WHAT THE TASK REQUIRES |
Rewrite the records below, changing every "Instruction" to "Goal" and keeping everything else the same.

## BEGIN EXERCISE MATERIAL

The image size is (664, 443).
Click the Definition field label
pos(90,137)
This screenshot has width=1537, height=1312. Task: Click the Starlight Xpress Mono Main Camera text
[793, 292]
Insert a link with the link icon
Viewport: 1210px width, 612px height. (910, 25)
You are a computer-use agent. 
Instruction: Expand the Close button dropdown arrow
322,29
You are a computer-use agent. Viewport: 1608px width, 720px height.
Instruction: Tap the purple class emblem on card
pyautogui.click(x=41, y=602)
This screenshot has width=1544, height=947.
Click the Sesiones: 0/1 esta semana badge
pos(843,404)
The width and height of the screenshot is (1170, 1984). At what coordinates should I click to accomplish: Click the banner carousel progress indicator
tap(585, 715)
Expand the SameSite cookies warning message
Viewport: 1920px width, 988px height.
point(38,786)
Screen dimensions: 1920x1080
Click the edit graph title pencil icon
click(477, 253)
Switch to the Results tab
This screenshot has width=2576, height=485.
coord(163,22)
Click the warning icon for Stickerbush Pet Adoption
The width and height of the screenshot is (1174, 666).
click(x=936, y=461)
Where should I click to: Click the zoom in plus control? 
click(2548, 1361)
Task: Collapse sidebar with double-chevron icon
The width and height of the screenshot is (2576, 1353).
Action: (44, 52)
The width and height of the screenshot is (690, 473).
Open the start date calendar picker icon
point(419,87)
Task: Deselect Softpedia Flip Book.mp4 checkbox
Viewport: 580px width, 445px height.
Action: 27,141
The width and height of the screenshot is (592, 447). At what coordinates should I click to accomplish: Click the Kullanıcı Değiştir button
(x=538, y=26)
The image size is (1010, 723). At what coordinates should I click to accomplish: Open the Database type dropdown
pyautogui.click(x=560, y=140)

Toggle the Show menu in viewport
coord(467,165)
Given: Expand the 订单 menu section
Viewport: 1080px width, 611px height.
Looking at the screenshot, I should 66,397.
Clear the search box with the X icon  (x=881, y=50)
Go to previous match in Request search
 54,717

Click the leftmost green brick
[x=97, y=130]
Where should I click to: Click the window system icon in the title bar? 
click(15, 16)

## END EXERCISE MATERIAL

SOLUTION BELOW |
The image size is (664, 443).
Click the Definition field label
pos(90,137)
This screenshot has width=1537, height=1312. Task: Click the Starlight Xpress Mono Main Camera text
[793, 292]
Insert a link with the link icon
Viewport: 1210px width, 612px height. (910, 25)
You are a computer-use agent. 
Goal: Expand the Close button dropdown arrow
322,29
You are a computer-use agent. Viewport: 1608px width, 720px height.
Goal: Tap the purple class emblem on card
pyautogui.click(x=41, y=602)
This screenshot has width=1544, height=947.
Click the Sesiones: 0/1 esta semana badge
pos(843,404)
The width and height of the screenshot is (1170, 1984). At what coordinates should I click to accomplish: Click the banner carousel progress indicator
tap(585, 715)
Expand the SameSite cookies warning message
Viewport: 1920px width, 988px height.
point(38,786)
Screen dimensions: 1920x1080
Click the edit graph title pencil icon
click(477, 253)
Switch to the Results tab
This screenshot has width=2576, height=485.
coord(163,22)
Click the warning icon for Stickerbush Pet Adoption
The width and height of the screenshot is (1174, 666).
click(x=936, y=461)
Where should I click to: Click the zoom in plus control? 
click(2548, 1361)
Task: Collapse sidebar with double-chevron icon
The width and height of the screenshot is (2576, 1353).
Action: (44, 52)
The width and height of the screenshot is (690, 473).
Open the start date calendar picker icon
point(419,87)
Task: Deselect Softpedia Flip Book.mp4 checkbox
Viewport: 580px width, 445px height.
Action: 27,141
The width and height of the screenshot is (592, 447). At what coordinates should I click to accomplish: Click the Kullanıcı Değiştir button
(x=538, y=26)
The image size is (1010, 723). At what coordinates should I click to accomplish: Open the Database type dropdown
pyautogui.click(x=560, y=140)

Toggle the Show menu in viewport
coord(467,165)
Given: Expand the 订单 menu section
Viewport: 1080px width, 611px height.
Looking at the screenshot, I should 66,397.
Clear the search box with the X icon  (x=881, y=50)
Go to previous match in Request search
 54,717

Click the leftmost green brick
[x=97, y=130]
Where should I click to: Click the window system icon in the title bar? 
click(15, 16)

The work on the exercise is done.